Magnetic dipole excitations based on the relativistic nuclear energy density functional
Goran Kružić, Tomohiro Oishi, Deni Vale, Ν. Paar
Abstract
Magnetic dipole ($M1$) excitations constitute not only a fundamental mode of nucleonic transitions, but they are also relevant for nuclear astrophysics applications. We have established a theory framework for the description of $M1$ transitions based on the relativistic nuclear energy density functional. For this purpose, the relativistic quasiparticle random phase approximation (RQRPA) is established using density-dependent point coupling interaction DD-PC1, supplemented with the isovector-pseudovector interaction channel in order to study unnatural parity transitions.

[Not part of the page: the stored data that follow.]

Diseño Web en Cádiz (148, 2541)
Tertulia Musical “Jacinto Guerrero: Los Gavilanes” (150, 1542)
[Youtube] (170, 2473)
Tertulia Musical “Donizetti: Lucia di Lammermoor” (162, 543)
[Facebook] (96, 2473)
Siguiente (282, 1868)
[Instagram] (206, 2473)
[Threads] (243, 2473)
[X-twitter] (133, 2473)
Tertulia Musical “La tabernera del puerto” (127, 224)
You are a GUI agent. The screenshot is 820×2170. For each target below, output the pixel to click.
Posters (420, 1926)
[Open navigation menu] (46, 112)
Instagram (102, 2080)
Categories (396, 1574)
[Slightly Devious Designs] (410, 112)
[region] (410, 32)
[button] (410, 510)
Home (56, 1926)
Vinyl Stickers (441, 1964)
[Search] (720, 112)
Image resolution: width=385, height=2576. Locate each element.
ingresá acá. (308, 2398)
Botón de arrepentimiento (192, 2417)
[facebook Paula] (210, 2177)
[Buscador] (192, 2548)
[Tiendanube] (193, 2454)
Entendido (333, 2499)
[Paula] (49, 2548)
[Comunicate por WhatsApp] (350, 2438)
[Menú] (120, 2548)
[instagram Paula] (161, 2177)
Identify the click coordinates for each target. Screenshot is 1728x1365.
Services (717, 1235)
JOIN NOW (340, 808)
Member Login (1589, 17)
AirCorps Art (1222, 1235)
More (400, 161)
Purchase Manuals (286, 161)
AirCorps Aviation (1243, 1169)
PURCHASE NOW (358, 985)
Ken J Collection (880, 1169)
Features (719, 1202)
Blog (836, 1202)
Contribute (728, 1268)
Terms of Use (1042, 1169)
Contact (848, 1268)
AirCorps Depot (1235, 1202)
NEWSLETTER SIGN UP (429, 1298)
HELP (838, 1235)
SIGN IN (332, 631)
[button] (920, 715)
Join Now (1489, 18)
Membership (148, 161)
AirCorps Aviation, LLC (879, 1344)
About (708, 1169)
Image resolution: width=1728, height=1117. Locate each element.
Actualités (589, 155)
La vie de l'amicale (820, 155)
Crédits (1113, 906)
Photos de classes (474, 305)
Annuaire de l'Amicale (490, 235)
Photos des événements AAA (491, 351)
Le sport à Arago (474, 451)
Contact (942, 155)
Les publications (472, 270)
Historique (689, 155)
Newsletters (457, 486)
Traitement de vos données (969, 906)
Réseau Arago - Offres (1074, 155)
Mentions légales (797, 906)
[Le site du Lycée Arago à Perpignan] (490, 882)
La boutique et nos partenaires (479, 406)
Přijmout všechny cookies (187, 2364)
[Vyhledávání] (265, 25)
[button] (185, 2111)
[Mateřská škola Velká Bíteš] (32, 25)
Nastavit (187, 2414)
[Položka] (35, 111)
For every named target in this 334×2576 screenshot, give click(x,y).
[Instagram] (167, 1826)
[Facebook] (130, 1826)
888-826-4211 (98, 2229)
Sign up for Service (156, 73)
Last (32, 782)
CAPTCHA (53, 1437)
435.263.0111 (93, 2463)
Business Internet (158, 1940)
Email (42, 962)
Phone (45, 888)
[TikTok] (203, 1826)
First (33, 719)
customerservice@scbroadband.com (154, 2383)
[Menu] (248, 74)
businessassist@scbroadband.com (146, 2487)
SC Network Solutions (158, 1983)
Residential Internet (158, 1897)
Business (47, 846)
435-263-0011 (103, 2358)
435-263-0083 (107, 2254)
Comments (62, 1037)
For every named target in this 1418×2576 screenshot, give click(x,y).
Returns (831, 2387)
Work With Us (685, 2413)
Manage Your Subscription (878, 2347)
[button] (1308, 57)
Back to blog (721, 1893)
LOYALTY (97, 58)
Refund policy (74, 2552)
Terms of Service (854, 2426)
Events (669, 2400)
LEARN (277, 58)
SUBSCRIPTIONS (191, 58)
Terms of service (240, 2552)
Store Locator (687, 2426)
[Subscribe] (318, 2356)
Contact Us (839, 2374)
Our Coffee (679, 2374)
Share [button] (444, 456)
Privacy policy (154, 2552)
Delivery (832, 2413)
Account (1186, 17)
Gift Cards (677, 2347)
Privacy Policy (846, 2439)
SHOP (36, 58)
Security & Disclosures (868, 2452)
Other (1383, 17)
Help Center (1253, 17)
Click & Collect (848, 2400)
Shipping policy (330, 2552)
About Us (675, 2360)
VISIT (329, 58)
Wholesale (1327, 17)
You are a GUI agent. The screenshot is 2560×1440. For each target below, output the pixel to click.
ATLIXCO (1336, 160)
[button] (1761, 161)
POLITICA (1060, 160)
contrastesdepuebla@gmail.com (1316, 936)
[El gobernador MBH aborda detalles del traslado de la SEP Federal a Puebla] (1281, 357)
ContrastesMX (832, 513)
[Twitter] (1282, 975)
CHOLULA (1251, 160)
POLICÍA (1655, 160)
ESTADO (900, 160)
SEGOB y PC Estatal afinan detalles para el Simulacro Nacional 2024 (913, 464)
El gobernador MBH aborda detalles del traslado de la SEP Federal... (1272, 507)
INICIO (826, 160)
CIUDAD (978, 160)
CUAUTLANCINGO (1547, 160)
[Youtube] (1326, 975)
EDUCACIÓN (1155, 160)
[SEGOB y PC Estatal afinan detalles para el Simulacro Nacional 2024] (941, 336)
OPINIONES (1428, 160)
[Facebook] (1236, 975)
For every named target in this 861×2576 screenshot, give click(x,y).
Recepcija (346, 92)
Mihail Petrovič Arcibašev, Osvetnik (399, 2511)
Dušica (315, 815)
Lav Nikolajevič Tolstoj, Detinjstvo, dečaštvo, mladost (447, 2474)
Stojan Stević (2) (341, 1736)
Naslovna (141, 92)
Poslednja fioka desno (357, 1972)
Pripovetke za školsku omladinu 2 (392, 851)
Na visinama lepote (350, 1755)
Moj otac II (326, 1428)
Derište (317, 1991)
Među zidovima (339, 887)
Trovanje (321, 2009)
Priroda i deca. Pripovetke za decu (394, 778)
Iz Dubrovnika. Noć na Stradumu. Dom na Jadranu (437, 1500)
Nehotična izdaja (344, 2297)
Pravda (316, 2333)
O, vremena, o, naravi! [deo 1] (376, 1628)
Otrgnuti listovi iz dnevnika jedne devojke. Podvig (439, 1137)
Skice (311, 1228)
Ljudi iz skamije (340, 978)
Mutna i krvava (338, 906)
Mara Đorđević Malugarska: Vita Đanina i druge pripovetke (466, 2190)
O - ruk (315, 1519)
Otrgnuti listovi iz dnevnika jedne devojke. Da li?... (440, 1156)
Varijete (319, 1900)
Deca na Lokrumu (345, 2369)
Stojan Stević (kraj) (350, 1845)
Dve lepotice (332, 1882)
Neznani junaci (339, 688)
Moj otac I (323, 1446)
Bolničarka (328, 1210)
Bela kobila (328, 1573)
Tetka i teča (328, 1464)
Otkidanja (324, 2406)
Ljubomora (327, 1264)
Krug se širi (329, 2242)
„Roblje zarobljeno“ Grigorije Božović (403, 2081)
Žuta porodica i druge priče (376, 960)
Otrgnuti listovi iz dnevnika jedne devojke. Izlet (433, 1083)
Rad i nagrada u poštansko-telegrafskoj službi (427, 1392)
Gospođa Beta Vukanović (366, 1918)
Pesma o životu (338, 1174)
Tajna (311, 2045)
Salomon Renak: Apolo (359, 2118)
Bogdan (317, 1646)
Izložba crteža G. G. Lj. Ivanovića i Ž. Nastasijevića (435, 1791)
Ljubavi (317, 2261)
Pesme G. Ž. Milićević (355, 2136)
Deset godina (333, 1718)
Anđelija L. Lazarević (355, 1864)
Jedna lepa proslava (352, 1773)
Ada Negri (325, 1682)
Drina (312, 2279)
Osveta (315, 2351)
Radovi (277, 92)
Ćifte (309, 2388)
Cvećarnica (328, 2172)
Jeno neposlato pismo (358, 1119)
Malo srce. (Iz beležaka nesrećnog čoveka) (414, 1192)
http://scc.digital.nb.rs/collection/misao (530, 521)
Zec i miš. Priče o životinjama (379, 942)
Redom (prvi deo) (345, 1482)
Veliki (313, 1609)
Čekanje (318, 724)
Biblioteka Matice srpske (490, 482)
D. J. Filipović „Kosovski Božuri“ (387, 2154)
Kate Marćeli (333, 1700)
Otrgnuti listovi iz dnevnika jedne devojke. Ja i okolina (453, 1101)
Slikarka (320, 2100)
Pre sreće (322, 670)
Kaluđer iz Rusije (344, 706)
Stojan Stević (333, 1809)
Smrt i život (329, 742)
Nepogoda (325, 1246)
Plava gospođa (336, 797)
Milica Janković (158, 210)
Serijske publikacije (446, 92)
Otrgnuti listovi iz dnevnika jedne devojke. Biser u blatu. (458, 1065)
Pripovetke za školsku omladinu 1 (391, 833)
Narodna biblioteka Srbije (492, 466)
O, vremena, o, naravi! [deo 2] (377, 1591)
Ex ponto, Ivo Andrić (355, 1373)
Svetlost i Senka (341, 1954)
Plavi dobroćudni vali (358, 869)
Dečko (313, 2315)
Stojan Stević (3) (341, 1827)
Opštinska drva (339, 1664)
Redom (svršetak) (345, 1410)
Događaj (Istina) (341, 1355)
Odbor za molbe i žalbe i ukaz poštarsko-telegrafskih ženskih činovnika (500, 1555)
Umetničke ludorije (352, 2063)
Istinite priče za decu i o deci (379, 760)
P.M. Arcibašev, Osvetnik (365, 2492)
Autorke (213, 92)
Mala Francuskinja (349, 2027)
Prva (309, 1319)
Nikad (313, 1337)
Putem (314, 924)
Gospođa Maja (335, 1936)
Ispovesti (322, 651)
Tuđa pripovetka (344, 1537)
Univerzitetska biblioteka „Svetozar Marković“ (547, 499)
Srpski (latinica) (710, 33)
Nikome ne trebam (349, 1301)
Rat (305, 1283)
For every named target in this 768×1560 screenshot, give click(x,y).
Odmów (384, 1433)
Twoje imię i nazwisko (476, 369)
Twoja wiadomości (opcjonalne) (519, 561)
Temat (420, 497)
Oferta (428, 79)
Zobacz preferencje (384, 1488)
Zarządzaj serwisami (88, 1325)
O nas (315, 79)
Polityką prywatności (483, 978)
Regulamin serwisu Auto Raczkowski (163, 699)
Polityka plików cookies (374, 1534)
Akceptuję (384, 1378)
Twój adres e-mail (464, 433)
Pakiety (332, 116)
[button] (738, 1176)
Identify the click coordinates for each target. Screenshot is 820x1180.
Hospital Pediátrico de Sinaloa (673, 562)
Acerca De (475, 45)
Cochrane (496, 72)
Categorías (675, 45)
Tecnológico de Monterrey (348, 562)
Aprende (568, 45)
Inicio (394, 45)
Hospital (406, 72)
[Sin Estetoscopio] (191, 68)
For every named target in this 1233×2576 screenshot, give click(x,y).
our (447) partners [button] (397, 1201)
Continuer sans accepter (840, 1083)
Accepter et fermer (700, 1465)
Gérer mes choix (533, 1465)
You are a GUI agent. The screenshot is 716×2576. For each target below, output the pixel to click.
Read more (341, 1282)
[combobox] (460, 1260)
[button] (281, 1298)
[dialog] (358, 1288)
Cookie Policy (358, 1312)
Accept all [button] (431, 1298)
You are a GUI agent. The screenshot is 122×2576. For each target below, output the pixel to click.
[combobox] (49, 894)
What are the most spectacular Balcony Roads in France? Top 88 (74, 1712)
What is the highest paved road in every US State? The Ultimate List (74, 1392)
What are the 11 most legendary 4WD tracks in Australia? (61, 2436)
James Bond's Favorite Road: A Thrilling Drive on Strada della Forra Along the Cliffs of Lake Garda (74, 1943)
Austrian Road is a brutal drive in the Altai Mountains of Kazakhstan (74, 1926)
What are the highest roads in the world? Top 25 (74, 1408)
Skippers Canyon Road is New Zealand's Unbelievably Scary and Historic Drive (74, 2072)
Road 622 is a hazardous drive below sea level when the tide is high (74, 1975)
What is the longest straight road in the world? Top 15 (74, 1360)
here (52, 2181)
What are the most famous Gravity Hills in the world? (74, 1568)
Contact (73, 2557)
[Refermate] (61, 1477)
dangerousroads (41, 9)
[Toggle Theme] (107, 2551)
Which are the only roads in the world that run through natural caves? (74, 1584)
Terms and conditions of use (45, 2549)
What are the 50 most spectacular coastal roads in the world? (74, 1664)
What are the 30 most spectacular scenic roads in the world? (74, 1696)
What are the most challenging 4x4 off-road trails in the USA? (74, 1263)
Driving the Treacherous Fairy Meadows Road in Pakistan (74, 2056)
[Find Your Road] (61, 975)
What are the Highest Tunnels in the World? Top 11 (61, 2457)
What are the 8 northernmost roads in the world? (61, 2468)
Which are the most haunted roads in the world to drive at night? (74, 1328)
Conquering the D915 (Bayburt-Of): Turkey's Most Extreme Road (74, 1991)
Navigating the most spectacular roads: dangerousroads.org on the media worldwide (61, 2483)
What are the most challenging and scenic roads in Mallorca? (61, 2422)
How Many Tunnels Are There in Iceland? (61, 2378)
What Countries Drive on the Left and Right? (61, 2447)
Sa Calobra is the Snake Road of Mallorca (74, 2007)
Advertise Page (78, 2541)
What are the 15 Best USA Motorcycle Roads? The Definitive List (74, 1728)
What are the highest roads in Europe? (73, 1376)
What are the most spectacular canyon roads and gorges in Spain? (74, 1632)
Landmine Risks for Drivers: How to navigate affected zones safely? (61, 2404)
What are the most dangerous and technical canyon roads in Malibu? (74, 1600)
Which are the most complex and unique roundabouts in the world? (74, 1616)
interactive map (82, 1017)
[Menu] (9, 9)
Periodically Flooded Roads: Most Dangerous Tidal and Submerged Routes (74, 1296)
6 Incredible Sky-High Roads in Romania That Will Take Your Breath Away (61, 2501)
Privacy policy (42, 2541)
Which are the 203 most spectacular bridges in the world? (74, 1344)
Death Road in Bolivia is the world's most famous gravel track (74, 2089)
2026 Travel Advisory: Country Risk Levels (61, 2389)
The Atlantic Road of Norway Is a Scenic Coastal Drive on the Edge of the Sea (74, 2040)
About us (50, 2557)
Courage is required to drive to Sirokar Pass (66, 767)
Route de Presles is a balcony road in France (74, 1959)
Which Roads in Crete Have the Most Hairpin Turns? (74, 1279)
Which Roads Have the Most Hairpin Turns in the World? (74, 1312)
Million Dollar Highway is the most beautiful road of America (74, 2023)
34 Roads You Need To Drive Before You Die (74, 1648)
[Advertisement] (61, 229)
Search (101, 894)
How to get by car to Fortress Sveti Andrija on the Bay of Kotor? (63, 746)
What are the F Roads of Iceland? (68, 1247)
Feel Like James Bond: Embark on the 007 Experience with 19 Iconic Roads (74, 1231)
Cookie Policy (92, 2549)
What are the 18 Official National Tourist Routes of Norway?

The introduced framework has been validated using the $M1$ sum rule for core-plus-two-nucleon systems, and employed in studies of the spin, orbital, isoscalar, and isovector $M1$ transition strengths that relate to the electromagnetic probe in magic nuclei $^{48}\mathrm{Ca}$ and $^{208}\mathrm{Pb}$ and open shell nuclei $^{42}\mathrm{Ca}$ and $^{50}\mathrm{Ti}$. In these systems, the isovector spin-flip $M1$ transition is dominant, mainly between one or two spin-orbit partner states. It is shown that pairing correlations have a significant impact on the centroid energy and major peak position of the $M1$ mode. The $M1$ excitations could provide an additional constraint to improve nuclear energy density functionals in the future studies.